═══ Excerpted text ═══

Listening Has Never Been So Important

Listening to your stakeholders is always important. It’s how you stay in tune with changing needs, perceptions, and valuable information that helps inform and hone your strategy. Listening to your constituency is particularly important in times of crisis. It helps you respond to the challenges at hand but also shows you a path for the future.


I encourage you, however, to be intentional about the voices you seek out and listen to. Often we react to the loudest voices without asking the key question: “are we hearing the views and opinions of a representative sample of our stakeholders?”


Your constituency spans a wide spectrum. On one side, are your biggest advocates and most engaged stakeholders. On the other, are your critics. Your biggest audience falls somewhere in between. The ones you don’t hear from regularly, unless you seek them out.


In order to get an accurate view, you must weigh the opinions and perspectives of all key segments within your community. This can be done in a variety of ways, ranging from comprehensive market research studies conducted by third party experts to short “snap shot” surveys or interviews utilizing in-house resources. No survey technique is perfect. And opinions vary widely, even among experts, on best practices. There will always be some bias in your data. But imperfection or limited resources should not cause inaction.


Here are a few principles every organization should think about before embarking upon stakeholder research:


1. Be clear about your objectives. There is a never ending list of data points your organization could benefit from collecting but time and attention are limited resources for all involved. Prioritize what you are trying to learn and only ask the questions that support that goal.

═══ Given data ═══

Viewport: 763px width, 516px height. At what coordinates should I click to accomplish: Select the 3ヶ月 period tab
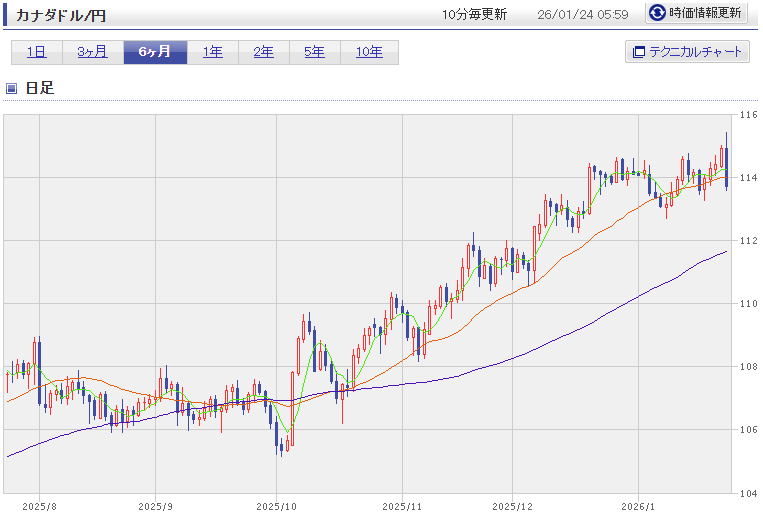click(92, 52)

═══

Work instructions:
1: In the text on listening to stakeholders, substitute "membership" for "constituency" and write out the passage between "Listening to your stakeholders" and "seek them out.", inclusive.
2: Pick up the text on listening to stakeholders after its last sentence and carry it forward.
The material plays no role in any of this.

Outputs:
1:
Listening to your stakeholders is always important. It’s how you stay in tune with changing needs, perceptions, and valuable information that helps inform and hone your strategy. Listening to your membership is particularly important in times of crisis. It helps you respond to the challenges at hand but also shows you a path for the future.


I encourage you, however, to be intentional about the voices you seek out and listen to. Often we react to the loudest voices without asking the key question: “are we hearing the views and opinions of a representative sample of our stakeholders?”


Your membership spans a wide spectrum. On one side, are your biggest advocates and most engaged stakeholders. On the other, are your critics. Your biggest audience falls somewhere in between. The ones you don’t hear from regularly, unless you seek them out.

2:
2. Set a strategy and stick with it over an extended period of time. Trend data is typically valued more than a “snapshot in time” data point. Every sector and situation is different so you need to think about what is the time period in which trends can be measured. In times like these as the world is responding to a crisis, trends may be defined in a matter of days or weeks. In more “normal” times trends typically are defined over a period of months or even years.

3. Allocate resources in your budget and work plans for market research. Stakeholder research should not be a one-time project or reactionary. Organizations should make it a core part of their ongoing strategy, which means planning for it as you would for other key activities.

What you will learn and why it’s important:

  • Stakeholder research will illuminate your strengths so you can build on those in the future;

  • Stakeholder research will inform about vulnerabilities so you can create a plan for improvement or abandon those efforts and redirect your resources in activities that will have a greater impact;

  • Stakeholder research will unveil opportunities – without this important intelligence you will lose relevance and miss opportunities to strengthen your value proposition.

Stakeholder research has long been viewed as a “nice to have” kind of activity. However, I would argue that in today’s world where resources are severely constrained and change is happening rapidly it’s essential to your organization to stay relevant and valuable.

Jeanne Metzger has 25 years of association marketing, development and strategy experience. She helps associations and nonprofits achieve their full potential through stakeholder research, revenue generation, and marketing strategy. Learn more at jeannemetzger.com.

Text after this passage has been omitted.